Problem to work on: For each line below that holds the string "Create", add one to a tally; report that tally alone.

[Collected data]
....
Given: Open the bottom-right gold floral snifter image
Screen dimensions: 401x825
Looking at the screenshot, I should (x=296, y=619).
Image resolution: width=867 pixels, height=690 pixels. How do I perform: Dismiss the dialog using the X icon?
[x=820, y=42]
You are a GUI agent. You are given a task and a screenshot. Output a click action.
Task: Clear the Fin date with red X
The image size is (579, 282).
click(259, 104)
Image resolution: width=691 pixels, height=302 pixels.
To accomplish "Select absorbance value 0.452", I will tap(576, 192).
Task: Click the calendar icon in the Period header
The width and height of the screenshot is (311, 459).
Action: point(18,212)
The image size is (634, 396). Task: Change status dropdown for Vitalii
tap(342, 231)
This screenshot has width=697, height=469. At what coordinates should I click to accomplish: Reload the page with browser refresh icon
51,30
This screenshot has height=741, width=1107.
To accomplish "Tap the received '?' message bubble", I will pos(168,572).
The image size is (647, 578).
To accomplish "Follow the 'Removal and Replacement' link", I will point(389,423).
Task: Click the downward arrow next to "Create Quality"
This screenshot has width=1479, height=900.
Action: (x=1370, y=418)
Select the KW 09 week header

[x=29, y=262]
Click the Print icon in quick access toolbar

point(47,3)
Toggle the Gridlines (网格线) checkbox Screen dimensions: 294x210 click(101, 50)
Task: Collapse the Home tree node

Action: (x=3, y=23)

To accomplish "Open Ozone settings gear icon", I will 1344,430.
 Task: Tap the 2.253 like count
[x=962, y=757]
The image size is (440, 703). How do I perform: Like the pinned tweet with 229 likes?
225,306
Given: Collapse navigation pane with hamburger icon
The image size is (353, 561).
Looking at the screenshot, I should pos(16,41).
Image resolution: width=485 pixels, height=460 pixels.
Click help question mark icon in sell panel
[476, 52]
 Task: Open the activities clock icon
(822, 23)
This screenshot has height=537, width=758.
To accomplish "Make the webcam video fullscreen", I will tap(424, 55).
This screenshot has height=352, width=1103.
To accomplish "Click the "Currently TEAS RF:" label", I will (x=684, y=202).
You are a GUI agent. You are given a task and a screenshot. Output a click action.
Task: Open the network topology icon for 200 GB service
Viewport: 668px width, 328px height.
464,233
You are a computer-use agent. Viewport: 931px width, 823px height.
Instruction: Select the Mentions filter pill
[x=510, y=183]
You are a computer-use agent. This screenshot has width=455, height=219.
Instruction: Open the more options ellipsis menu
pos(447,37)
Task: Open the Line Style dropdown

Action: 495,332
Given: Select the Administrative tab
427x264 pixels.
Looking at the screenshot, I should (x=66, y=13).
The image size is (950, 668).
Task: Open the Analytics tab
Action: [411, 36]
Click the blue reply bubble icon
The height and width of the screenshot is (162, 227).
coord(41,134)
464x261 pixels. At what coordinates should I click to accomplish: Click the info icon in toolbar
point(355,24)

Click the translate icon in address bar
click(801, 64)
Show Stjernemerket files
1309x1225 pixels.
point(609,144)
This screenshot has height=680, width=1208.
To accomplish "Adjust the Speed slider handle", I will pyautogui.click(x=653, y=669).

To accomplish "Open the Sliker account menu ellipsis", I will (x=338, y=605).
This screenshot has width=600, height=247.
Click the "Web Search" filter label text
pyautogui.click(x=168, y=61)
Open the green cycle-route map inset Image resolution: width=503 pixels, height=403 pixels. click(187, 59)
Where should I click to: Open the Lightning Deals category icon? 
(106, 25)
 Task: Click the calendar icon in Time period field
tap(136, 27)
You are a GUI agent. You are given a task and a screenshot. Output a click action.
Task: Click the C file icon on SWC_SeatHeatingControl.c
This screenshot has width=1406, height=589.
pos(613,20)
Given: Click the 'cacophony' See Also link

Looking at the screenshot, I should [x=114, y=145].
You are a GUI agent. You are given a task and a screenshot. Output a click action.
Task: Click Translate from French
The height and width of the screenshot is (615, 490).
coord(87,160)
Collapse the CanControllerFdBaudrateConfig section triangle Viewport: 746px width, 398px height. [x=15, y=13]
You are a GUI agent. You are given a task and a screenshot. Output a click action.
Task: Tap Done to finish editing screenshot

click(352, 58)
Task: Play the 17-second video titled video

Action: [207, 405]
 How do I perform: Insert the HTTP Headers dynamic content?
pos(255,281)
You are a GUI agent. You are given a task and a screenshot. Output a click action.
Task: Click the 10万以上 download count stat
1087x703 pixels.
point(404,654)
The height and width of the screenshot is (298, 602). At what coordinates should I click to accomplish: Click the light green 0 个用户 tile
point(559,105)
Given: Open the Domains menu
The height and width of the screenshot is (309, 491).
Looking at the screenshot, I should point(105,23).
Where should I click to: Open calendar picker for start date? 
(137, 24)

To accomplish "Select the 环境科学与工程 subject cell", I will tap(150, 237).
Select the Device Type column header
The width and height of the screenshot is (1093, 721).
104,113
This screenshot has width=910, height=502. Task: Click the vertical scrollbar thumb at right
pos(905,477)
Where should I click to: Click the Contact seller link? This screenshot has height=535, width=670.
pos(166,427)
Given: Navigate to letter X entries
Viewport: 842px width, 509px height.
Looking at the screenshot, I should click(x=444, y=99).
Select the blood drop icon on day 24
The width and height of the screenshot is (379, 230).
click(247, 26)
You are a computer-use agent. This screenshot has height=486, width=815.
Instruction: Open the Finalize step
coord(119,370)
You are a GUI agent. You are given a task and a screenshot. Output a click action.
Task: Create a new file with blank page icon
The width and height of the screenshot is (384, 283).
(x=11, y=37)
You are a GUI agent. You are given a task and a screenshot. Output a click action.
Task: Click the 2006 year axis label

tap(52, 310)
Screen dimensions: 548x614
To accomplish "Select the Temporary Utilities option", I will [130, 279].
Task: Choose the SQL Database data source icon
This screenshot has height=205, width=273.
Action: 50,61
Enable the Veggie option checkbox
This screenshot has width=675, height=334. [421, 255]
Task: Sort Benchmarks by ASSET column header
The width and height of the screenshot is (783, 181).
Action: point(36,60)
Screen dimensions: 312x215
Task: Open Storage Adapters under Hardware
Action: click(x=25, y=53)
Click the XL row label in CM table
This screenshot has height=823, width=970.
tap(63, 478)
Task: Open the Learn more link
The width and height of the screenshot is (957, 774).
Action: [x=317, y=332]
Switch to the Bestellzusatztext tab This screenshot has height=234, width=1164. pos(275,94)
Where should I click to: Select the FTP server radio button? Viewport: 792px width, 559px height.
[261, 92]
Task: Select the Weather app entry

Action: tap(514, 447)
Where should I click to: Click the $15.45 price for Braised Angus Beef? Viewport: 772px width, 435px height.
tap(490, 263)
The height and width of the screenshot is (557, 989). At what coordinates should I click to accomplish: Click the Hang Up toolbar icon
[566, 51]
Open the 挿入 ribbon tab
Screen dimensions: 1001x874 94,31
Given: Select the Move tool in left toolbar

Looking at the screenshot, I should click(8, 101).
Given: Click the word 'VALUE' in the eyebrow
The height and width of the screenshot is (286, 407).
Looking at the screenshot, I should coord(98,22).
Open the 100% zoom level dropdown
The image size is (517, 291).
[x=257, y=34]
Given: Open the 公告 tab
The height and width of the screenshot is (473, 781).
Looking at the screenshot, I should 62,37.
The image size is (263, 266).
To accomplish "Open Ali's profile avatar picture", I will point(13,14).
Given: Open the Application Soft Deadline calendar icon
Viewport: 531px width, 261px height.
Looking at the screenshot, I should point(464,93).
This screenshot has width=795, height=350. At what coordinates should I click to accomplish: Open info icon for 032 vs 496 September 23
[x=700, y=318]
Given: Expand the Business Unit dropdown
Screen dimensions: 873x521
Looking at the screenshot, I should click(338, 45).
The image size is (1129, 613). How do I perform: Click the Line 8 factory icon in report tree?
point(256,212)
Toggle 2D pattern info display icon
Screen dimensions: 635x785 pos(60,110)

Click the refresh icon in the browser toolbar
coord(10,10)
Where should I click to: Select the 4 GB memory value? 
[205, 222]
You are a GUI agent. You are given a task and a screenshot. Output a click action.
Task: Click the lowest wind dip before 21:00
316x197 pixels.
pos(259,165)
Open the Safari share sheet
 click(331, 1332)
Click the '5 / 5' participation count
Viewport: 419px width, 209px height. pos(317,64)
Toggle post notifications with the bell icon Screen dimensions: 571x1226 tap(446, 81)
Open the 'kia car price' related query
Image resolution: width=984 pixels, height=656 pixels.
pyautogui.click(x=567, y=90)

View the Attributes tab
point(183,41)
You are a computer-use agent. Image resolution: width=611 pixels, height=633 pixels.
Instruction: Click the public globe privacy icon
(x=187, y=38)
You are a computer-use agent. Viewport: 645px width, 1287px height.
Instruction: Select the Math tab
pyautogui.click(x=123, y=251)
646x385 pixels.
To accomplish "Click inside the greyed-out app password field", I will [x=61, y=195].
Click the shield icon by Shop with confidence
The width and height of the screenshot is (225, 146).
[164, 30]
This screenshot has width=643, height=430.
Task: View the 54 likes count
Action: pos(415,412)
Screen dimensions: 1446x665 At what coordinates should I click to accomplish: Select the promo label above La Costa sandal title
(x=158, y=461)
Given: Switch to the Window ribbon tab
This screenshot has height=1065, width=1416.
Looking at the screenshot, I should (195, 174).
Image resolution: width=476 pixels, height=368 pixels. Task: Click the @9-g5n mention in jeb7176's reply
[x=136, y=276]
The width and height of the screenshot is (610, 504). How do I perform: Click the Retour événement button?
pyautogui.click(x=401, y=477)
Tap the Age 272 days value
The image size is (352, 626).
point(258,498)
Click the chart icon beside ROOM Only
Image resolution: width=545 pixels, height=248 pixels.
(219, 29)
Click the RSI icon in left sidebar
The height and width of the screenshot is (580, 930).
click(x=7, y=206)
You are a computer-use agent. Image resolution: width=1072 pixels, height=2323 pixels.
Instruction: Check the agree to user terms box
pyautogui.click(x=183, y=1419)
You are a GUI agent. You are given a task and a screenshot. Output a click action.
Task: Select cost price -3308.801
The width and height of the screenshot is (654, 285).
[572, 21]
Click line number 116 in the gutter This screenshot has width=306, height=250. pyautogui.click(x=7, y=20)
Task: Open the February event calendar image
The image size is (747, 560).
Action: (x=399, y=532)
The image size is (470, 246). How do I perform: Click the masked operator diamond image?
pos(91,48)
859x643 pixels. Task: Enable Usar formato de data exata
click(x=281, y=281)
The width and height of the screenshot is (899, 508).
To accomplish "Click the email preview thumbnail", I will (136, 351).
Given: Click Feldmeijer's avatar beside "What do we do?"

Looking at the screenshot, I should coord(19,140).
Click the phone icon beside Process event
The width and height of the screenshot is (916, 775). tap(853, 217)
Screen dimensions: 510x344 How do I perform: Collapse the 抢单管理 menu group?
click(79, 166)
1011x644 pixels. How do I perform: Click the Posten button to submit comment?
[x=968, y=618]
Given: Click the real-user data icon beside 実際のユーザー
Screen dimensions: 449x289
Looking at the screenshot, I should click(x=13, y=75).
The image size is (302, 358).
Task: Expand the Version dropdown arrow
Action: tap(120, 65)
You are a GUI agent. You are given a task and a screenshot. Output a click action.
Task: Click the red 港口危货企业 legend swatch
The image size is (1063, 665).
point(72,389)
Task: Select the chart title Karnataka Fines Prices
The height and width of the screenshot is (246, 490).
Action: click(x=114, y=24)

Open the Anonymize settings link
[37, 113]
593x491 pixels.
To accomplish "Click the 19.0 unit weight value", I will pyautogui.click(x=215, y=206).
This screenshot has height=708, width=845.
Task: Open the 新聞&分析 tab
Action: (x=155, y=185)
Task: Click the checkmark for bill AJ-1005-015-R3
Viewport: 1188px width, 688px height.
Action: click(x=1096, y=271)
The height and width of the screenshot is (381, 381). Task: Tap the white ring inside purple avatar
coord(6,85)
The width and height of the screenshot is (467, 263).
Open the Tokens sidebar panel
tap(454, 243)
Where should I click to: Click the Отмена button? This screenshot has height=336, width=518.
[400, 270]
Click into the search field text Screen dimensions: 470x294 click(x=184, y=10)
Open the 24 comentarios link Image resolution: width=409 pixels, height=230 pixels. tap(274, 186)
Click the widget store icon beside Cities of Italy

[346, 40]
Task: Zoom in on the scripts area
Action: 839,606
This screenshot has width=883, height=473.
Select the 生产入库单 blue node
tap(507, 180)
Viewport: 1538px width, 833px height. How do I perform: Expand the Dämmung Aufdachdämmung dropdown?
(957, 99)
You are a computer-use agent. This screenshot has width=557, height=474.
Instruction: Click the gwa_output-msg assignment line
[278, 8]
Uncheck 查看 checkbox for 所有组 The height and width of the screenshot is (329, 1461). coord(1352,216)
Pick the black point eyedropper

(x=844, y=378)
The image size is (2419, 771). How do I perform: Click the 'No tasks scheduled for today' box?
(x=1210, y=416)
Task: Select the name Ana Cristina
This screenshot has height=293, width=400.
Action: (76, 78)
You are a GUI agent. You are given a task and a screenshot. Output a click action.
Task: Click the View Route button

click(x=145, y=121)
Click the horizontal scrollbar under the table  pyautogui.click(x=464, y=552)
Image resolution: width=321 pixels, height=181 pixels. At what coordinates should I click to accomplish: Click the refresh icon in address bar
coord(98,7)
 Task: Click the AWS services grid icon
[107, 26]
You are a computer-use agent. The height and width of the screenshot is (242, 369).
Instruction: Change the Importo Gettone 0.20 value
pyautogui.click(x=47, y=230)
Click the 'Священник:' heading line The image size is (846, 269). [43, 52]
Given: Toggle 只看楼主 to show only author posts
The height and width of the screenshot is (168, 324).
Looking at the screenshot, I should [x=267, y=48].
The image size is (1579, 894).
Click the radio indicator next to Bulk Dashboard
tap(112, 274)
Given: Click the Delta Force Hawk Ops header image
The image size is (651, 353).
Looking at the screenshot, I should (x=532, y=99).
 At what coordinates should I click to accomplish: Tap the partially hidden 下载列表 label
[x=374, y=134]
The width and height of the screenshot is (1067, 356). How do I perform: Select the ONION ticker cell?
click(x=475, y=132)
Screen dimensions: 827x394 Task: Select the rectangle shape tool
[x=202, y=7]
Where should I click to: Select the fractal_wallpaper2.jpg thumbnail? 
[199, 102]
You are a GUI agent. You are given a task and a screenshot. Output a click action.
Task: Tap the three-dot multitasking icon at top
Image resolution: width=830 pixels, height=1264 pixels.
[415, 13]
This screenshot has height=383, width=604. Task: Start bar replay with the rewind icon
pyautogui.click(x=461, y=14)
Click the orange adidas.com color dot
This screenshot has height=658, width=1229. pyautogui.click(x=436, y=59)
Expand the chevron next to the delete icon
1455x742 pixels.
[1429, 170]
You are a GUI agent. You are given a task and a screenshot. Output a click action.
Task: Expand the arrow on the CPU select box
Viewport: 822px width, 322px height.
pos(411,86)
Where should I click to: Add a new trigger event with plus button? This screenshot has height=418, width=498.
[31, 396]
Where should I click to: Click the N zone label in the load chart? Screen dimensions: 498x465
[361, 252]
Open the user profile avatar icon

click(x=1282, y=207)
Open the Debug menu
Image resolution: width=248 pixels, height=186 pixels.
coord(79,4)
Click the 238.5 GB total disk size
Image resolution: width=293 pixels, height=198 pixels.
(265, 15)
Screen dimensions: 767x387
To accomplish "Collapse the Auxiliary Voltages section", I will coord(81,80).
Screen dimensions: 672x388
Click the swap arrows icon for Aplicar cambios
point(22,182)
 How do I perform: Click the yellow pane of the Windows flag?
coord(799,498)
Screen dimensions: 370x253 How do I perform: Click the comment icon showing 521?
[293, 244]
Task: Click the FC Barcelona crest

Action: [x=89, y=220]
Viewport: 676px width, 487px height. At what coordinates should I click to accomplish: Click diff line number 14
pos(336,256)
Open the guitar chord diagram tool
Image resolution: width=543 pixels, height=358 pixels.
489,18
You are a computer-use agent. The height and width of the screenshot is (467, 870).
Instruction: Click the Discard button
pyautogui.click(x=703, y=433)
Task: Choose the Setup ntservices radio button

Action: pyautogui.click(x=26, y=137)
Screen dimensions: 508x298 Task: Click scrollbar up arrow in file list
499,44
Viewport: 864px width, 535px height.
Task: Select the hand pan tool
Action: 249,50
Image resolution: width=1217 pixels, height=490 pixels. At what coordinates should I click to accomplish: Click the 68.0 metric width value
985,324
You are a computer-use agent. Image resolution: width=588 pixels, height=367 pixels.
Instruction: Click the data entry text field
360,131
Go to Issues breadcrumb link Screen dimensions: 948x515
....
Response area: 2